#### RECORDS TO PROCESS

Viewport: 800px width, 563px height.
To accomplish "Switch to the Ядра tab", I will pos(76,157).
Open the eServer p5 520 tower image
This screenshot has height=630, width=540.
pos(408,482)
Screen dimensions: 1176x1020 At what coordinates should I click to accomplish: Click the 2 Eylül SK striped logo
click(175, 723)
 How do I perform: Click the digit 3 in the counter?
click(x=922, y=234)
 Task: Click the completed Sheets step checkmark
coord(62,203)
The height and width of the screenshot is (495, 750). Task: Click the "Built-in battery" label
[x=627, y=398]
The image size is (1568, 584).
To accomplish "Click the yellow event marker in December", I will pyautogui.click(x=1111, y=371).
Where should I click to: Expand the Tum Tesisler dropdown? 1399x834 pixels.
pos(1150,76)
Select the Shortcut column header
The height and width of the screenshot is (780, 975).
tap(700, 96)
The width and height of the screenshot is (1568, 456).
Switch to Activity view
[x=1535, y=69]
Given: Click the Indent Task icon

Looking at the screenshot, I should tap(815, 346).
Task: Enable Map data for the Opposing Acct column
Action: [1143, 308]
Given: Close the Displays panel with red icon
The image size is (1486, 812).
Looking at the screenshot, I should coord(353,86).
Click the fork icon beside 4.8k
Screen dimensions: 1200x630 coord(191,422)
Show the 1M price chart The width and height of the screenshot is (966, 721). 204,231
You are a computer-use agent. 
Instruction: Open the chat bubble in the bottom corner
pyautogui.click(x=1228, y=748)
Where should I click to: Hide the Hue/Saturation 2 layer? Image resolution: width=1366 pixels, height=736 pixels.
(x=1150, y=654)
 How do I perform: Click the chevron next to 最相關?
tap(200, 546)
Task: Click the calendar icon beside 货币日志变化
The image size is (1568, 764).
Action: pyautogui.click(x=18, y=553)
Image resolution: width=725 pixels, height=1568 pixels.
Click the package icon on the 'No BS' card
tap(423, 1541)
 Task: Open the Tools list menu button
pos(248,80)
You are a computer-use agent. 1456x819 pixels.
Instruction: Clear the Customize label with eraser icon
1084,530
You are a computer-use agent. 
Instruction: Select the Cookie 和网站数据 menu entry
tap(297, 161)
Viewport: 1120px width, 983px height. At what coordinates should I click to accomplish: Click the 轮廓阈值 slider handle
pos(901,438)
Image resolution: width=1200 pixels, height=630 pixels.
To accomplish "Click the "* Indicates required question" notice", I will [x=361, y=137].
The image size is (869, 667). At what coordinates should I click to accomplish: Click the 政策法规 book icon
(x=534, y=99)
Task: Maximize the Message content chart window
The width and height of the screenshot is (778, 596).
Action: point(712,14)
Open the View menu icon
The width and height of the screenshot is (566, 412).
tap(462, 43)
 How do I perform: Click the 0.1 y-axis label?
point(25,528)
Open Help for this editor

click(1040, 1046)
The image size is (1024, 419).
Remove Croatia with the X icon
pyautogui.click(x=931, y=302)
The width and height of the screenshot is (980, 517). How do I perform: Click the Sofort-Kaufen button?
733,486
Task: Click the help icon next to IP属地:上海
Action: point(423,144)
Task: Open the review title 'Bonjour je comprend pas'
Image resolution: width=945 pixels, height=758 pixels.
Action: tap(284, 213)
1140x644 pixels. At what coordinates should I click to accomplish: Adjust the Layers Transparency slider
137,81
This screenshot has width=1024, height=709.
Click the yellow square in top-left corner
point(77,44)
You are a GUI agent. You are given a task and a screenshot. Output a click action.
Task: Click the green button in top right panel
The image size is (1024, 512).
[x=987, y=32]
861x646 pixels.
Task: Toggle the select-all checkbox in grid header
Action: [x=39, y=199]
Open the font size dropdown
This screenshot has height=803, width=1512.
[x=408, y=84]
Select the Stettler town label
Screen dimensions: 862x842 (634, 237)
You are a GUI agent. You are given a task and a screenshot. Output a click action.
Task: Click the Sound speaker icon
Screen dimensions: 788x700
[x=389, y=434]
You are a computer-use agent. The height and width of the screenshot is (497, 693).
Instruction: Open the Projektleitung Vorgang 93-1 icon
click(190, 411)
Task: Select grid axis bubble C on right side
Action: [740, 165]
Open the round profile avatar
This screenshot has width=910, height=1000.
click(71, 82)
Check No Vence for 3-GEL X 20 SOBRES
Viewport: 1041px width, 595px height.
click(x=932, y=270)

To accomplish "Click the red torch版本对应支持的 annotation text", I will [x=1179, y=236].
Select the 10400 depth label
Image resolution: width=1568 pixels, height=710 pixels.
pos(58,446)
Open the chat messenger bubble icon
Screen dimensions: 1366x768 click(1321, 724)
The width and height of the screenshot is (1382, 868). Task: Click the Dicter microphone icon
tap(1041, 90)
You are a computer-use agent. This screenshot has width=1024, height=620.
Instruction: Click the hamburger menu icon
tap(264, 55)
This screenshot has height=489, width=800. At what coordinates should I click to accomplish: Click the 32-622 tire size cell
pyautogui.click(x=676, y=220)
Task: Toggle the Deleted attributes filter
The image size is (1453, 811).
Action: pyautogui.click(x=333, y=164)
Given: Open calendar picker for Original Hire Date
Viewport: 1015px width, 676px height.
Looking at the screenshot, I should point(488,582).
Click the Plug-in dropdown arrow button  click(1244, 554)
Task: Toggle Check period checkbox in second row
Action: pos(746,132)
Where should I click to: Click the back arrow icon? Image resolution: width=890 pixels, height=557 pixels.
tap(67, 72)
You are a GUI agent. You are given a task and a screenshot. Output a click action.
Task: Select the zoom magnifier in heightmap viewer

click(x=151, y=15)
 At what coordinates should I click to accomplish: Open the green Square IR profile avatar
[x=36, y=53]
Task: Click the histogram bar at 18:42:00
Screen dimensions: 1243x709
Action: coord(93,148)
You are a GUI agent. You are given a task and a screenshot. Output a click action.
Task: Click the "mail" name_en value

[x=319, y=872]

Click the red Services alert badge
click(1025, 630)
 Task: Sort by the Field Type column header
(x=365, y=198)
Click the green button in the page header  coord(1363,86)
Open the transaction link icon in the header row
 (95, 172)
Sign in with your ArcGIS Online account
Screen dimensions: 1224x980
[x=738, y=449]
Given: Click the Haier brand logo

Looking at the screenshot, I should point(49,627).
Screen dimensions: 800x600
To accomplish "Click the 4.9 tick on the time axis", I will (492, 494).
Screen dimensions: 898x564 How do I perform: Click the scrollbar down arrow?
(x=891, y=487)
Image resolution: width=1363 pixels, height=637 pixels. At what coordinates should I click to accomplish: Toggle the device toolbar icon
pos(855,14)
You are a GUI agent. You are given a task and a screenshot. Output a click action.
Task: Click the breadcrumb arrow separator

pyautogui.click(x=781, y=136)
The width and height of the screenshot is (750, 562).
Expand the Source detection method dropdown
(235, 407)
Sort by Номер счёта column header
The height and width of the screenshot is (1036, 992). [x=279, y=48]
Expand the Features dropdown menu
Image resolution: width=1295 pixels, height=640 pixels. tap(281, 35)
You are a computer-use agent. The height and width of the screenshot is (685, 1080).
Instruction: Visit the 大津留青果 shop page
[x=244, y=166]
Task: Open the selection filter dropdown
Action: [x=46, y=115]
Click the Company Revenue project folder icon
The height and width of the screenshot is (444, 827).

########

TASK REQUIREMENTS: For the word "chart", please say how many lines in the entries hold it, with only the number as the reply.

ANSWER TO THIS TASK: 2